The woman clasped her hands, straightened her back and sighed loudly. Her voice was halting. “It's A Wonderful Life meets The American President ... with shades of Leave it to Beaver and Pleasantville.”

Poole's eyebrows shot towards his hairline. “Go on,” he said, his voice uncharacteristically bright.

“A complete societal shift. Crime, employment, divorce, patriotism, trust in government ... even table manners — all at levels not seen since the 1950s. In short, a resurgent America. A world leader again.”

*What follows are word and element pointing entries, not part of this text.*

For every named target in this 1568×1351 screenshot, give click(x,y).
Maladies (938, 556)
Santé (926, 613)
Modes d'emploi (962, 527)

“I'm liking it,” Poole said, rubbing his hands together. “Who's your lead?”

“Barbara Gundermunsen.”

“Gundermunsen? From Fargo?” Poole shook his head. “I don't buy it. Her record and disposition aside, her name alone is more than most people can swallow. It's four syllables, for chrissake.”

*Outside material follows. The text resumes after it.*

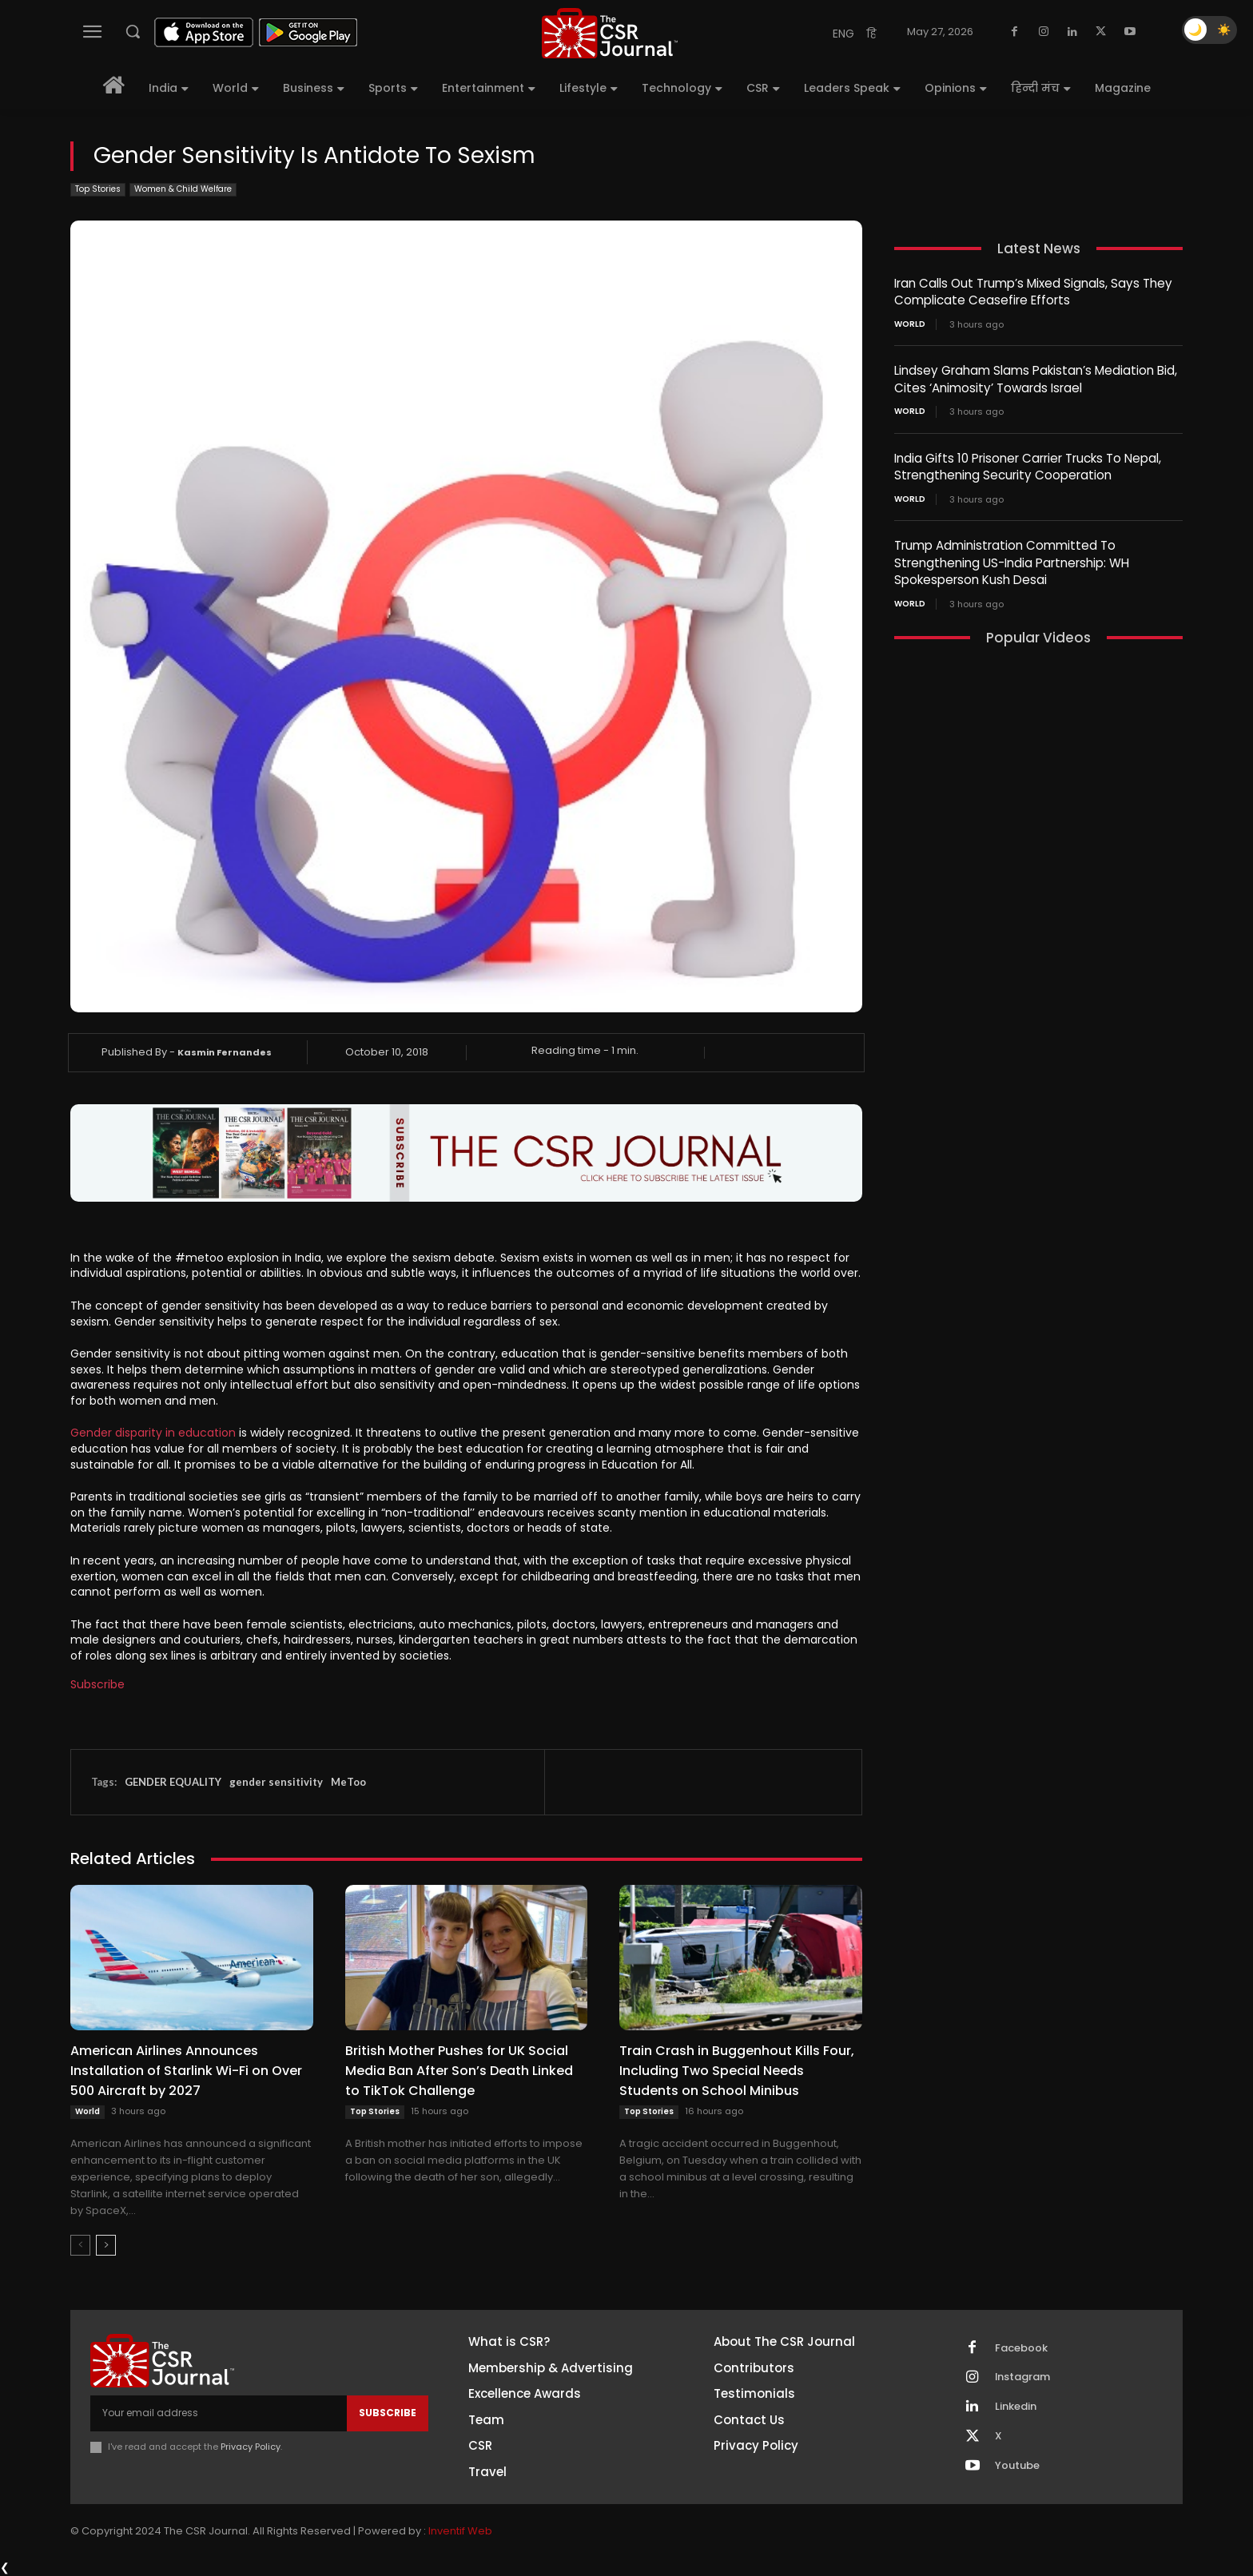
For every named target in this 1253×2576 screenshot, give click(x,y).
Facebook (1021, 2348)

“Eisenhower has four syllables,” interjected Bumstead.

Poole glared at the man in the sleek suit. “Why do you think everyone called him Ike?” he snapped. “And Gundermunsen doesn't shorten well.”

“No,” said Wellington, her hair flopping from side to side as she shook her head. “But that's irrelevant. In time they'll call her the Iron Maiden.” She started to push her papers across the table, but paused, her face seeming to flush and harden. She breathed in deeply, exhaled, then slid her treatment towards Poole's twitching fingers. “It's all there.”

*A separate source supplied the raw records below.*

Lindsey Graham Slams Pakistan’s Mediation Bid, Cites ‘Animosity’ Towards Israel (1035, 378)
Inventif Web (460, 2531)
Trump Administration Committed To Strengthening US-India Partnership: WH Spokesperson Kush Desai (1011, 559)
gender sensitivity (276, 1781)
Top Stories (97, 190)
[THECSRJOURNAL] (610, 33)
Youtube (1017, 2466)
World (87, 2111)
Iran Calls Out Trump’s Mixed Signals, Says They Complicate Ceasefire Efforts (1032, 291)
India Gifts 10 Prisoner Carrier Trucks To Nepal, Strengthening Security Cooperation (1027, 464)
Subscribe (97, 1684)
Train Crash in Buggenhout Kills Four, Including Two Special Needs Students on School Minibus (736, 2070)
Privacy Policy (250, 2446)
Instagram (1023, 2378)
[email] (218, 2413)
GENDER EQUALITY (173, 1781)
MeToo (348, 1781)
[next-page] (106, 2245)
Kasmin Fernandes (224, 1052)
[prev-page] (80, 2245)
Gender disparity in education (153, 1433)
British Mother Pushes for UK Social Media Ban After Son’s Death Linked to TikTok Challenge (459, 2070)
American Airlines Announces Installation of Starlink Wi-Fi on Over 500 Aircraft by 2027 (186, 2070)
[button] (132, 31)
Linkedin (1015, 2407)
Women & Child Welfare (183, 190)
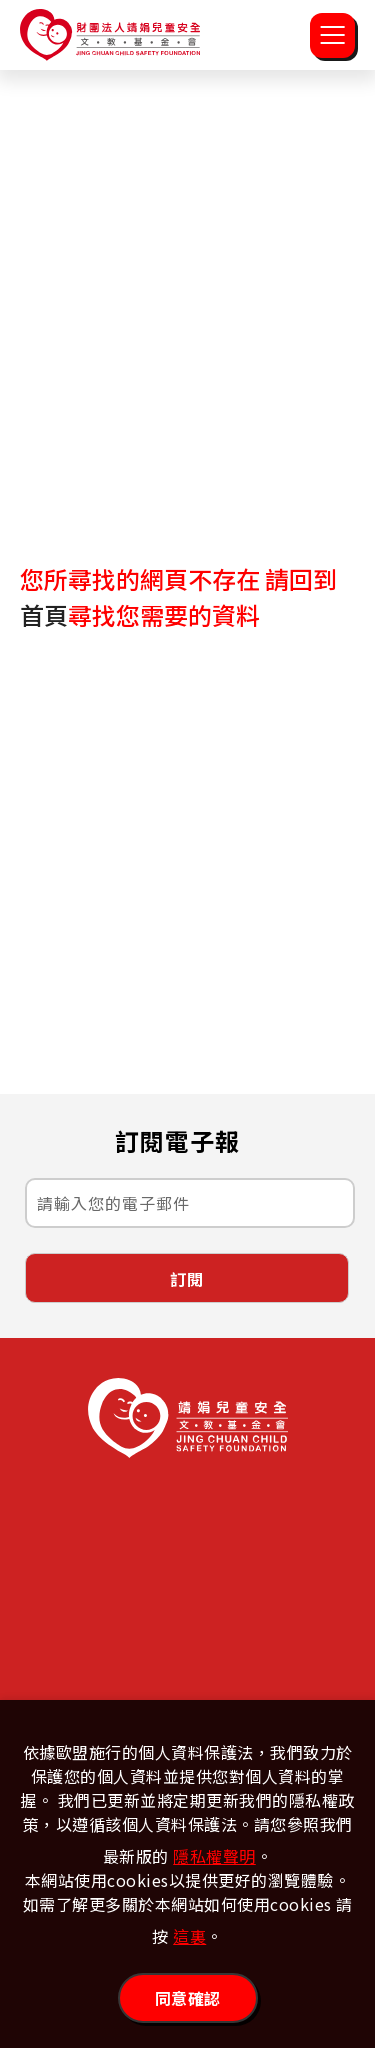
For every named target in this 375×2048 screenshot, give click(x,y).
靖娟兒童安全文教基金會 (110, 35)
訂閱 (187, 1279)
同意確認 (188, 1998)
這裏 (189, 1936)
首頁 (44, 614)
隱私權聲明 (214, 1856)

The woman shifted uncomfortably in her seat as Poole skimmed the pages with a widening smile. She cleared her throat in exaggerated fashion. “Not to rain on the inaugural parade, but Chairman Jenkinson would be furious if he knew what was going on here. He's as straight as they come.”

“Then it's a good thing he never will, isn't it?” Poole said without looking up.

“But sir,” she said, “this isn't just highly unethical. It's illegal. If the Fair Election Commission or the House Committee on Temporal Integ —”

“My dear,” said Poole, locking eyes with her, “if you think for a minute that the other parties aren't testing the waters of every possible time stream, then you're too naive to be in this business.”

“I just don't care for it, sir,” she said.

“Sometimes you have to do the wrong thing to do the right thing. Capiche?”

“Yes sir.”

“Right. Now that we've taken care of our moral qualms, let's tell Senator Gundermunsen that she is now the official Technocratic candidate for the 2036 presidential race.”

The people around the table rose, gathered up their documents and scattered. Poole leaned back in his chair and flipped to the next page of the treatment. “Wellington,” he shouted, stopping her hurried exit.

“Yes?” she asked, turning to face him.

“You're sure about this? Meek and mild Barbara Gundermunsen?” he asked, dubiously.

“The Iron Maiden ... sir,” she intoned.

Poole looked back at the treatment and smiled broadly. “I think we have a winner.”